Seit 1951 gibt es dieses Jahrbuch: Schon sehr früh luden seine theologischen Beiträge und Berichte aus der weltweiten Ökumene zu einem nachdenklich-selbstkritischen Blick auf Geschichte und Praxis von Mission ein. In diesen mehr als sieben Jahrzehnten waren sie wichtige Wegbegleiter und Anstoßgeber für Veränderungen im Selbstverständnis vor allem der evangelischen Kirchen und Missionswerke im deutschsprachigen Raum. Die Auseinandersetzung mit der kolonialen Vergangenheit der Kirchen aus dem Norden, mit europäischer Überheblichkeit und Rassismus fand dabei von Anfang an ganz bewusst immer gemeinsam mit den Partnern aus dem Globalen Süden statt.

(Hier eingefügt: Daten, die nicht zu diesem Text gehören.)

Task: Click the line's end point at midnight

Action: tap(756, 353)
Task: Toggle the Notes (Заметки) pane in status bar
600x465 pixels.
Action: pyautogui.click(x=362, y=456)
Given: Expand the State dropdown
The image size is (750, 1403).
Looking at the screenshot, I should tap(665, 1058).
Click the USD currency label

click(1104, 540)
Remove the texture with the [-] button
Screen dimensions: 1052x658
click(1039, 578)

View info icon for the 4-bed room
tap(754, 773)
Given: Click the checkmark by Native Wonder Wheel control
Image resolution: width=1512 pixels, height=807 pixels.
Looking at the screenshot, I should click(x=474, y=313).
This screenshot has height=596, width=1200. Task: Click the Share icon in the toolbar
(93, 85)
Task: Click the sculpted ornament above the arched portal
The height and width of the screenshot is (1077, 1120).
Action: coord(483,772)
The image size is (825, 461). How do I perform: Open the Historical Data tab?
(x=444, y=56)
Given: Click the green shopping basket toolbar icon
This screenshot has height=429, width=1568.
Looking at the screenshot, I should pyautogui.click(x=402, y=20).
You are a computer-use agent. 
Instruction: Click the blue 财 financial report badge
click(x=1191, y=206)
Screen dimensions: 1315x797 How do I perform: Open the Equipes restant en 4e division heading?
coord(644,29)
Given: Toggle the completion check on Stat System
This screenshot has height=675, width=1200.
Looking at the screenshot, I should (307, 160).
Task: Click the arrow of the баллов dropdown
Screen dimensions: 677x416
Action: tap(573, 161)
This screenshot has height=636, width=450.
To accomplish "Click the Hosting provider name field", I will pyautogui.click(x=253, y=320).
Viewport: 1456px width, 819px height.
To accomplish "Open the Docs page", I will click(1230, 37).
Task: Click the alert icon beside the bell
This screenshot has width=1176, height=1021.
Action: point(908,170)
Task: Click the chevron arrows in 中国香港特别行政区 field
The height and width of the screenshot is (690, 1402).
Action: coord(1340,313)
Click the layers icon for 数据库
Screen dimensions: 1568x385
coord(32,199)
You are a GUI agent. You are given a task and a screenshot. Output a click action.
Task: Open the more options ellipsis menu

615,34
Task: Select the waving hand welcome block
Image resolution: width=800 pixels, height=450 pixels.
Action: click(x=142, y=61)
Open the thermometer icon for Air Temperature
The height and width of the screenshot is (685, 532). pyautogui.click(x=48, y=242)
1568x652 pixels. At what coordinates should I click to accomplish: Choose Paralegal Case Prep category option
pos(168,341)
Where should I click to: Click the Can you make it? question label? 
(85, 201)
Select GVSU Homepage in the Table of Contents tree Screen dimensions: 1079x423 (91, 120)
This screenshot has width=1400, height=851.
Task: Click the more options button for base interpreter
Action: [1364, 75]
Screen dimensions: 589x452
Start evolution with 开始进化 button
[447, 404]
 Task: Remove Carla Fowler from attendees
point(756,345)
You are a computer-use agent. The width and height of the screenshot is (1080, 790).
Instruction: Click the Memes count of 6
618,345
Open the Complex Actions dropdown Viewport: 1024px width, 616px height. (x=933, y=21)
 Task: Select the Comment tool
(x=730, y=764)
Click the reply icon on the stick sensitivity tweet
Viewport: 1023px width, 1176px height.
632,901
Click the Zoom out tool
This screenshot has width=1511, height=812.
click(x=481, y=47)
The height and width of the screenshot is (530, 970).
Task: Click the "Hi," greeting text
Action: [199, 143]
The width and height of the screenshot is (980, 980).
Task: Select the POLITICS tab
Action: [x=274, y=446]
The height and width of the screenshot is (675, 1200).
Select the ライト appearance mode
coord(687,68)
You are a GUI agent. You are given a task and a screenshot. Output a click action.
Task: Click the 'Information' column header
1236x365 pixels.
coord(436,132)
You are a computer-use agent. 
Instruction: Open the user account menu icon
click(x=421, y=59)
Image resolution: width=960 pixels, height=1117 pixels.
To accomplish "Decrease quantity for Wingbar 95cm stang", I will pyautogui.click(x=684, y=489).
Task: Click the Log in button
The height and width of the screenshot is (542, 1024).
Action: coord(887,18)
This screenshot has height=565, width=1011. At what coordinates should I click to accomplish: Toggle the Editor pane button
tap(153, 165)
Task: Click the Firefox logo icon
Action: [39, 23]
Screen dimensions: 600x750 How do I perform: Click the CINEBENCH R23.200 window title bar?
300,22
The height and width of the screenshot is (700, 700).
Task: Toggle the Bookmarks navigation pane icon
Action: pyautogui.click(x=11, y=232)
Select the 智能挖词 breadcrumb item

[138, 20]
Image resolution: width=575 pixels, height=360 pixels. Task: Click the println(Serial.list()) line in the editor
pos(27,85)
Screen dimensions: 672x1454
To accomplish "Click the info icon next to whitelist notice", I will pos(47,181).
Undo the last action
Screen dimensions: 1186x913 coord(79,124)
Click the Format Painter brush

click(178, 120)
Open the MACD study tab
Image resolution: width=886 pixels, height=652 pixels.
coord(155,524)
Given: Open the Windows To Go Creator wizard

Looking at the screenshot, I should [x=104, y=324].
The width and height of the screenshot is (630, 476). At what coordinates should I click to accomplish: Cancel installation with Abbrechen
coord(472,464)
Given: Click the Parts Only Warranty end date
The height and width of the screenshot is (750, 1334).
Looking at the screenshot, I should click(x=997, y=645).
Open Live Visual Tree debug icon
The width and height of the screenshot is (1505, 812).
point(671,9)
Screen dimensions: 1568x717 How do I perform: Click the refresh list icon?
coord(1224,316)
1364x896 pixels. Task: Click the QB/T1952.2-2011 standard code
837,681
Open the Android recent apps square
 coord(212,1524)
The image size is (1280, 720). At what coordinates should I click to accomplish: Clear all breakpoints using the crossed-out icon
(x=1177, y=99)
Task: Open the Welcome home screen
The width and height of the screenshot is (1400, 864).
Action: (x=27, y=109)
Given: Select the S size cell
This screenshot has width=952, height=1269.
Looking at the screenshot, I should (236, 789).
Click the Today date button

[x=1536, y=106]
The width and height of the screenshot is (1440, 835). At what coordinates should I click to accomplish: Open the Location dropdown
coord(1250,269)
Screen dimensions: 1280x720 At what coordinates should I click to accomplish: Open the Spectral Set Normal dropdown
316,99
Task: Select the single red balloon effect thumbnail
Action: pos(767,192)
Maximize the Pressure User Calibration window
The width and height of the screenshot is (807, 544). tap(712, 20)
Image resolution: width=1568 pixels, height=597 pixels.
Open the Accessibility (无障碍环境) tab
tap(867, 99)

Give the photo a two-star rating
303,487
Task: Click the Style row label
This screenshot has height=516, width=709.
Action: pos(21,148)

Wie aktuell und wichtig die Beschäftigung mit dem Thema ist und wie sehr sich der Begriff Mission weltweit im Wandel befindet, beleuchten in dieser neuen Jahrbuchausgabe 20 deutsche und internationale Autorinnen und Autoren aus ganz unterschiedlichen Blickwinkeln. Dabei beeindruckt immer wieder, wie unbefangen und stolz Menschen in den Kirchen des Südens von ihrem Glauben berichten – und wie es ihnen gelingt, andere für ihn zu begeistern. Viel Raum bietet das Redaktionsteam mit seiner Textauswahl der Idee von Mission als „interkulturellem Lernort“, mit kreativen neuen Formen und überraschenden Kommunikationswegen.

Einen der schönsten Gedanken dieses Buches formuliert der indische Jesuit und Theologe Felix Wilfred: Für ihn sind andere Religionen nicht länger Gegner oder Konkurrenten. Es geht ihm nicht darum, das Evangelium zu verkünden, um Menschen mit einem anderen Glauben zu überzeugen, theologisch gar zu „besiegen“, sondern sie und alle Religionen dieser Welt, denen es um ein friedliches Miteinander geht, als Partner in Gottes Mission zu begreifen. Ökumene ist für ihn nichts anderes als das Zusammenwirken aller Menschen guten Willens – vor allem angesichts von Menschheitsfragen wie der Sorge um Gottes Schöpfung, dem Sich-Aufbäumen gegen Umweltzerstörung, den verheerenden Folgen des Klimawandels und der Vernichtung der Lebensgrundlagen der Armen.

Das Eintreten für soziale Gerechtigkeit, Versöhnung und Heilung sind auch die Leitmotive in anderen Beiträgen des neuen EMW-Jahrbuches, etwa dem Text des Theologen Harvey Kwiyani aus Malawi, der mit seinem wortgewaltigen Plädoyer für eine globale Missionsbewegung jenseits der weißen Hautfarbe dafür wirbt, Gottes Wirken auch in den kleinen Dingen des Lebens zu sehen, und in den Kirchen des Nordens – inmitten der entgleisten Debatte über Menschen auf der Flucht – den Beitrag von Christinnen und Christen mit Migrationsgeschichte als Unterstützung und Bereicherung zu erleben.

Seit Jahren enthält diese Publikation einen liebevoll gestalteten Kunstteil mit Werken von Künstlern aus Asien, Afrika und Lateinamerika – diesmal passend zum Mosaik-Leitmotiv des Jahrbuches. Für alle, die Freude an einer differenzierten Beschäftigung mit einem herausfordernden Thema haben, bietet der 73. Band dieser traditionsreichen Reihe aus Hamburg ganz viel lohnenden Lese- und Nachdenkstoff.